* REQUIREMENT:
From the entries below, please gather each line containing the string "output".

* Data records:
........

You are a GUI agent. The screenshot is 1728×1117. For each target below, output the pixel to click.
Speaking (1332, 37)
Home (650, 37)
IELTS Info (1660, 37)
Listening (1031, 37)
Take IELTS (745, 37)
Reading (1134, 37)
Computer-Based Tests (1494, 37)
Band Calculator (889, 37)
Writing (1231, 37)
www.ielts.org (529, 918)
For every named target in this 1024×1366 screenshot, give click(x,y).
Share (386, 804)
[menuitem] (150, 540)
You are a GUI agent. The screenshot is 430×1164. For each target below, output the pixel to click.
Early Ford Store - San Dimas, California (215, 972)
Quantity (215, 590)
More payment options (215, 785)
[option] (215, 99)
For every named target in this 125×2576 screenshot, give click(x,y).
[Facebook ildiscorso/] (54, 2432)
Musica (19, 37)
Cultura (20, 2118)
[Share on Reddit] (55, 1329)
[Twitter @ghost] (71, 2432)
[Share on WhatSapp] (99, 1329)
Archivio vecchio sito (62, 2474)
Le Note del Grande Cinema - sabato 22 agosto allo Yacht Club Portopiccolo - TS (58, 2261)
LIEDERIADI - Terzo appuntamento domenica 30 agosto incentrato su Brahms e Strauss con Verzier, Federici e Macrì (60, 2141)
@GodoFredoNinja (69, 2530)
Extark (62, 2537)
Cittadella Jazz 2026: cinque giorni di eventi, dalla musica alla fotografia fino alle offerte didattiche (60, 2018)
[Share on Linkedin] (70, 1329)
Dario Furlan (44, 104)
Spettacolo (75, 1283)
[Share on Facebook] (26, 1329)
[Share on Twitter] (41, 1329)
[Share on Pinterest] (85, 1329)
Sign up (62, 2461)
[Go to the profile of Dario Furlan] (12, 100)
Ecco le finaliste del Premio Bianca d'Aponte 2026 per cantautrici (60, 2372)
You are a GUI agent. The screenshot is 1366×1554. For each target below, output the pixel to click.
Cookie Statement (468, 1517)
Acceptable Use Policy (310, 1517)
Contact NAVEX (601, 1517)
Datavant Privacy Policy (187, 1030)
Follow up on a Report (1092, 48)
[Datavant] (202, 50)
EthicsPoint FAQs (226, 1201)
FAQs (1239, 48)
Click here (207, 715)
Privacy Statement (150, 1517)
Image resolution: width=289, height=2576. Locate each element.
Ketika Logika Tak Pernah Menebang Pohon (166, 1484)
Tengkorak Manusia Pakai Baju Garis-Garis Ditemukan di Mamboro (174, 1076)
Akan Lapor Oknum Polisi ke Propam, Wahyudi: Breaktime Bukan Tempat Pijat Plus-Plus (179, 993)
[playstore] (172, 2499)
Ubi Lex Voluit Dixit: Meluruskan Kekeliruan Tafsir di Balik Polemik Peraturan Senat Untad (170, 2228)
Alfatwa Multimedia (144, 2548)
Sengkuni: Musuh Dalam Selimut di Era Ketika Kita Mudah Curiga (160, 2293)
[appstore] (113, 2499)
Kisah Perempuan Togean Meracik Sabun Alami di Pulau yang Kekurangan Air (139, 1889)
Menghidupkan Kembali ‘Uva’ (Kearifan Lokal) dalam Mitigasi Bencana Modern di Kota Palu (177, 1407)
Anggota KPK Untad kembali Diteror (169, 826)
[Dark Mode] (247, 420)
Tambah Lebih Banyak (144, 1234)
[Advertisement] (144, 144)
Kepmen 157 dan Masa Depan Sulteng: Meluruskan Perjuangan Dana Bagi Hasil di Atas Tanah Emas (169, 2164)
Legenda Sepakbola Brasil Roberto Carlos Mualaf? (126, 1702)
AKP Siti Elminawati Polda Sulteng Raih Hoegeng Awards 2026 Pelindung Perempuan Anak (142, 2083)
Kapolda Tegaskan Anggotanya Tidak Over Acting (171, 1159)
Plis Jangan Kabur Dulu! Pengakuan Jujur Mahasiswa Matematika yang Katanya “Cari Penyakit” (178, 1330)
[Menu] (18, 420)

........

* EXERCISE ANSWER:
You are a GUI agent. The screenshot is 1728×1117. For each target below, output the pixel to click.
You are a GUI agent. The screenshot is 430×1164. For each target below, output the pixel to click.
You are a GUI agent. The screenshot is 1366×1554. For each target below, output the pixel to click.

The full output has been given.